▸ Tareas propuestas
(1) Indica si cada afirmación concuerda con el texto sobre José Agustín y cita las palabras que lo deciden: (a) José Agustín y quien narra se conocieron en Saltillo en 1993; (b) el primer texto de José Agustín que leyó quien narra fue El rock de la cárcel; (c) José Agustín llegó a Saltillo con su esposa y sus tres hijos.
(2) Resume en menos palabras el párrafo del texto sobre José Agustín que empieza con "Meses más tarde, en agosto", sin perder sus datos principales.
(3) Prosigue el texto sobre José Agustín a partir de su última oración.

▸ Fragmento de página
A José Agustín me lo presentó Pedro Moreno en las galerías del Centro de Artes Visuales de Saltillo, en 1993. Yo tenía veintidós años y había leído toda la obra de Pepe anterior a Dos horas de sol (1994). Cuando me dio la mano dije, estúpidamente, “Tengo lot otot atulet”, una frase del inicio de El rock de la cárcel, su libro de 1984. Al principio me miró destanteado, después captó el chiste y sonrió.
El primer texto suyo que leí, a los diecisiete, fue “¿Cuál es la onda?”, en la antología de Seymour Menton. Yo no conocía ni a Cabrera Infante ni a Cortázar ni “Alabama song (Whisky bar)” de The Doors, y por supuesto no sabía quién diablos era Kurt Weil (Bertolt Brecht sí). José Agustín me abrió todas esas puertas en un parpadeo, antes de que yo empezara a leer siquiera la historia de Requelle-Rebelle-Ma-Belle y el baterista Oliveira, peregrinos platónicos de hoteles lujuriantes. Me descolocó la dedicatoria que aparece al final: “Para Angélica María”. Yo creía que la literatura mexicana y las telenovelas eran territorios quirúrgicamente balcanizados. Gracias al chisme del noviazgo entre el autor y la estrella descubrí que no.
En 1994 le organizamos varios homenajes por sus primeros cincuenta años de vida. En Monterrey, el 9 de marzo, estábamos sentados a la misma mesa de una fonda cuando MTV anunció la muerte de Charles Bukowski.
Meses más tarde, en agosto, Pepe viajó a Saltillo en compañía de Margarita su esposa y de sus tres hijos: Andrés, Jesús y Tino. Puesto que somos de la edad y ambos escribimos versos, de inmediato entré en tensión con Andrés: me pareció innecesariamente guapo y un poquito peleonero. Creí que terminaría odiándolo. No pude estar más equivocado: al paso de los años, Andrés se convirtió en uno de mis amigos más entrañables, amén de mi editor. Siento que, de algún modo, nuestra ya larga amistad es un regalo que José Agustín nos hizo a ambos.
Al concluir aquel encuentro literario en Saltillo, nos reunimos a desayunar en la terraza del hotel San Jorge. José Agustín redactó en ese lugar la larguísima dedicatoria que aparece al final de Dos horas de sol. Decidió mencionar a todos los que participamos en el homenaje, incluida quien en aquel entonces era novia de José Eugenio Sánchez: Edith… Edith… Ninguno de los presentes recordaba su apellido (Edith Jiménez Acuña). “Chingue su madre”, dijo Pepe, y escribió (como puede constatar el lector en su ejemplar del libro) “Edith Ebrith”.

▸ Material de origen
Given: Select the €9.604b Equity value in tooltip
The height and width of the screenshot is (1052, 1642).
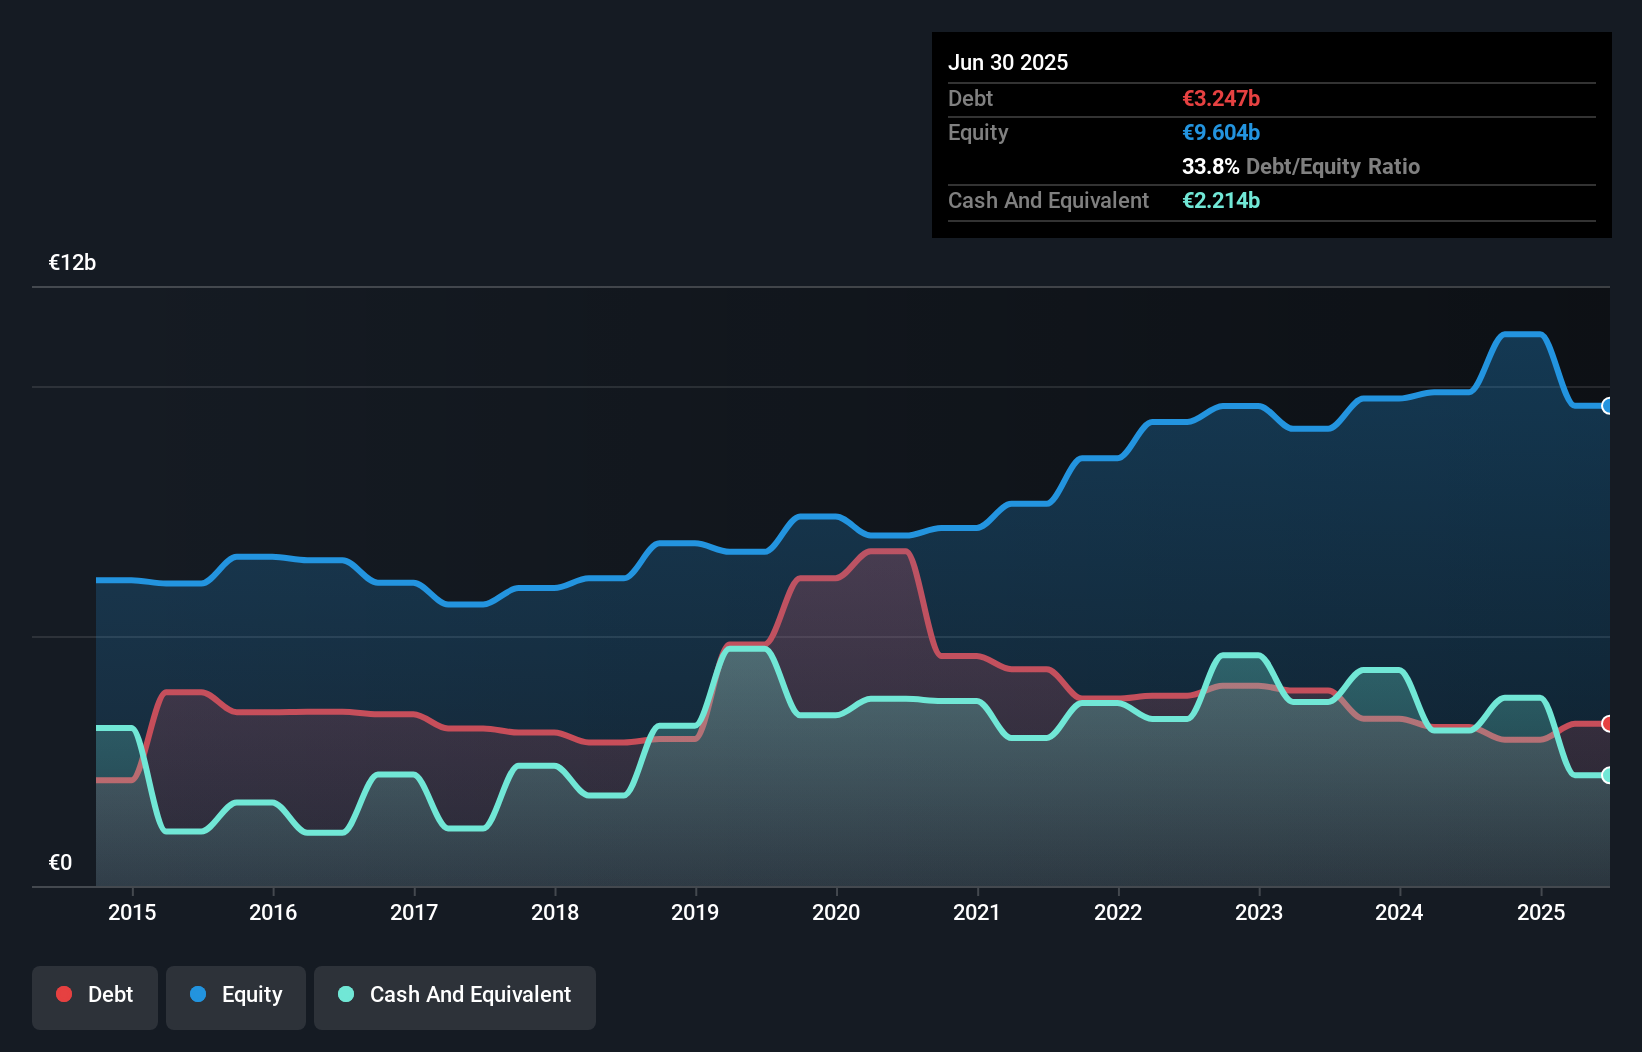Looking at the screenshot, I should tap(1221, 132).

▸ Resultados del ejercicio
(1)
(a) Sí: "me lo presentó Pedro Moreno en las galerías del Centro de Artes Visuales de Saltillo, en 1993".
(b) No: "El primer texto suyo que leí, a los diecisiete, fue “¿Cuál es la onda?”".
(c) Sí: "Pepe viajó a Saltillo en compañía de Margarita su esposa y de sus tres hijos".

(2) En agosto, Pepe llegó a Saltillo con Margarita, su esposa, y sus hijos Andrés, Jesús y Tino. Andrés tenía la misma edad que quien narra y también escribía versos. Al principio hubo tensión entre ambos, y quien narra creyó que terminaría odiándolo. Con los años, Andrés se volvió uno de sus amigos más entrañables y también su editor. Quien narra siente esa amistad como un regalo de José Agustín.

(3)
Tardé algunos años en entender la clase de escritor que José Agustín es para la mayoría de sus lectores: un gran amor de juventud, el que les descubrió a través de La tumba (1964) y De perfil (1966) que la literatura también podía ser divertida, coloquial y antisolemne. No digo que su obra no represente también esas cosas para mí, pero (lamento sonar pesado al decirlo) yo llegué tarde a esos libros, después de haber cumplido veinte; ya no era lo mismo. En cambio, el José Agustín de mis lecturas tempranas es un escritor encabronadamente experimental y complejo. Más que nada en los cuentos. A los dieciocho, descubrí “Yautepec” (que en realidad es un fragmento de la novela Cerca del fuego, de 1986) en Jaula de palabras (1980), antología preparada por Gustavo Sainz. A los diecinueve, encontré la primera edición de Inventando que sueño (1968) arrumbada entre los descartes de la biblioteca del profe Everardo Martínez. El primer libro de Pepe que compré con mi dinero fue No hay censura (1989), donde aparece el perfecto relato “Transportarán un cadáver por exprés”, un ejercicio de punk lumpen que dialoga a mi juicio con el estilo y la técnica de Uno soñaba que era rey (1989)de Enrique Serna, un autor quince años menor. Es verdad que una parte de la obra de José Agustín le habla con frescura y sencillez a una época y a un sector de la juventud, pero a mí lo que me conquistó primero es el otro polo de su prosa: lo joyceano y rabelesiano, lo experimental y conceptual.
(Y el rock, por supuesto.)
José Agustín fue el primer monstruo de la literatura mexicana (cuando aún esa figura era posible) que llegué a conocer, y uno de los pocos que traté con alguna cercanía durante casi dos décadas. También es el único que siempre, desde el minuto uno, me trató como a un adulto. Otros escritores han sido mis maestros y, al correr de los años, se volvieron mis amigos. Pero, sobre todo al principio, me miraban con la displicencia que se obsequia a un adolescente. En cambio, Pepe jamás me chamaqueó. Supongo que, en parte, porque nadie mejor que él sabía lo que significa ser, para bien y para mal, un escritor precoz. Una de las poquísimas referencias que hizo a mi juventud data de 2004, cuando llevábamos más de diez años de conocernos, y es un halago desmedido. Está en la dedicatoria que escribió sobre las guardas de mi ejemplar de Vida con mi viuda (2004): “Te va a ir de poca madre y yo estaré orgulloso de haberte conocido desde chavito”.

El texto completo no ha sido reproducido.